4 BlueVelvet

Years ago, I wrote down some thoughts on Blue Velvet, which I now have occasion to post.

A distinguishing characteristic of David Lynch as a writer was the deep empathy with which he wrote each of his characters and their stories. This appears strange because of the disturbing depths of cruelty and fear they are subjected to. But it is difficult to imagine an artist who adorned victims with any more beauty and
Pollen.

Jeffrey comes to us a sweet and timid pervert, his voyeuristic habits softened by his age (I think he’s only 19 or so), making them feel less predatory and more endearing, as he spies on older women. His tears are sincere when he cries over the world’s injustice afflicting others. He’s also a decidedly intersex character, depending on the women he is with, transitioning back and forth between a delicate, beautiful boy with a pale, hairless ass, and a lesbian in shoulder pads. From the front he’s square-jawed, but in profile he shows a little stud in his ear and a slightly protruding, rounded chin—the type of facial structure which completes a butch lady. He calls Sandy “a neat girl”; she says, “you too.”

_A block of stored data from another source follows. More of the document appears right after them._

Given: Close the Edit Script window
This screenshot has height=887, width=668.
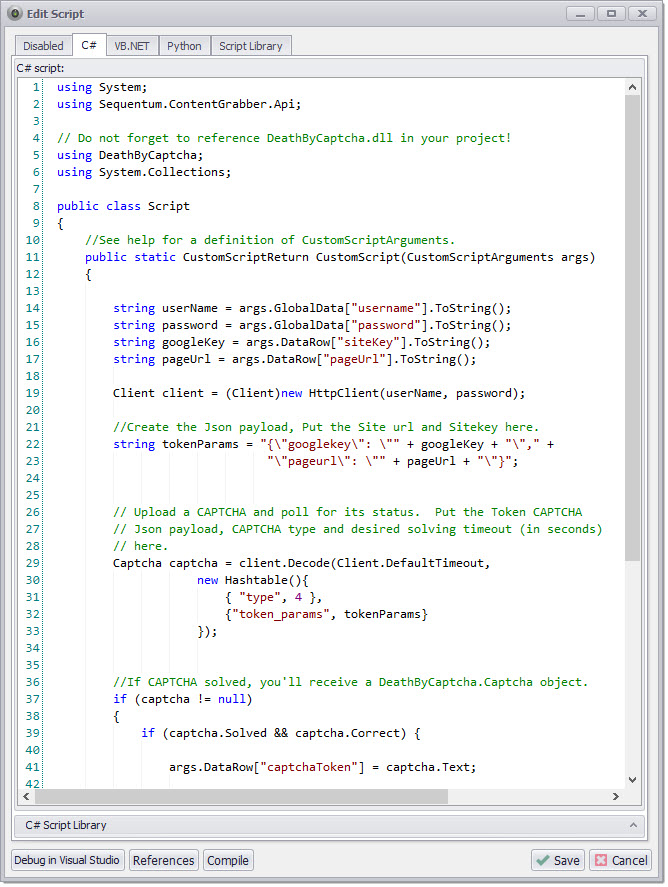Looking at the screenshot, I should pyautogui.click(x=641, y=13).
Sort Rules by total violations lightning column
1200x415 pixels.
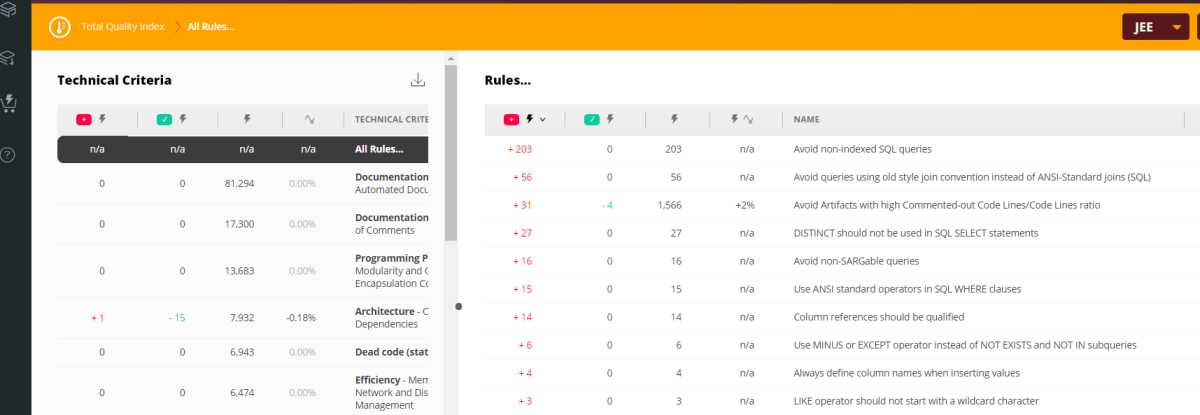pyautogui.click(x=673, y=119)
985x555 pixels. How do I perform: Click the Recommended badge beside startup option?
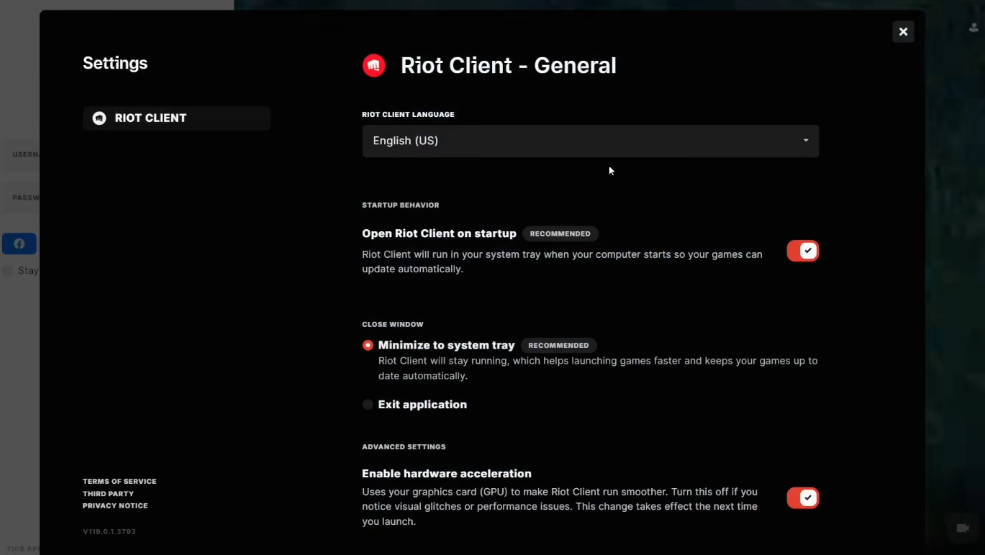click(560, 234)
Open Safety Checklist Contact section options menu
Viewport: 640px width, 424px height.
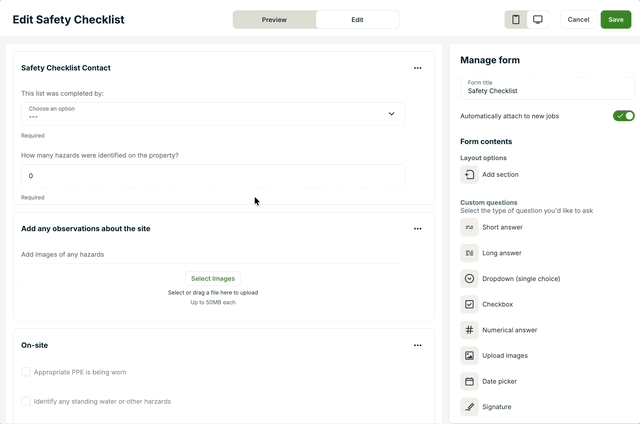(417, 68)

His slim gilt soul allows him to access the breadth of spiritual landscape of the town. His young boy habit of hiding in women’s closets brings him closer to the secret lives of others, like a priest hearing confession. This may be why some people say Dorothy is a carnal temptress whom he must resist. But when she strips him down and has him, there is a naked honesty in their encounter, a sweet verisimilitude in his “yes.” But this breathless desire is impossibly bound up in darkness. Dorothy’s want for Jeffrey stands in place of her family, her masochism is a trauma inflicted upon her by Frank, and by witnessing this violence, Jeffrey’s own sadism is catalyzed. When they have sex, they can only relive their traumas. Dorothy begs to be beaten; Jeffrey’s sweet tenderness bruises and darkens as he gives in.

His relationship with Sandy is saccharine by comparison. I hesitantly call it a filmic un-reality, whose petty drama involving high school jocks and cheerleaders shatters in the weird presence of the naked and battered Dorothy emerging from the bushes that night. This scene is one of the more explicit reenactments of Lynch’s own trauma in his work. Like the dark wildness which nests in the electric hum of Twin Peaks or in the mechanical noise of Eraserhead, the life Lynch gives to the script moves through it like an animal:

“There is a very life in our despair,
Vitality of poison, -- a quick root
Which feeds these deadly branches; for it were
As nothing did we die; but Life will suit
Itself to Sorrow’s most detested fruit”

The importance of this darkness is gleaned from how it brushes against these people. When I say David Lynch was supremely empathetic toward all the characters in his work, I mean also that their inner lives, experiences, and emotions are the language with which he communicates to the audience. They are the fabric of this film, they are
Pollen. Trauma finds Jeffrey like lycanthropy: it changes him and shows him what is inside himself, he hates it, but it loves him, everything is alive and everything feels. For Jeffrey, what does it mean to be intersex, when your expression is contingent on which scene you’re in with who? He feels this uncertainty, it’s behind his eyes—the Mellon Collie and the infinite sadness.

The epilogue returns Jeffrey to his filmic life with Sandy, but the lingering presence of Dorothy rests just outside, transformed or justified in his mind now into something palatable. I remembered how Odysseus never spoke of Nausicaa to anyone--that one, he kept to himself. When he leaves her father's kingdom, she tells Odysseus: never forget me, for I gave you life. The robin, which Sandy believes to be a symbol of her pure love with Jeffrey, sits on the windowsill holding a beetle in its mouth. Sandy sees the robin, but Jeffrey sees the beetle and remembers: "Like the adulterer hearing Nausicaa's name / in every gull's outcry."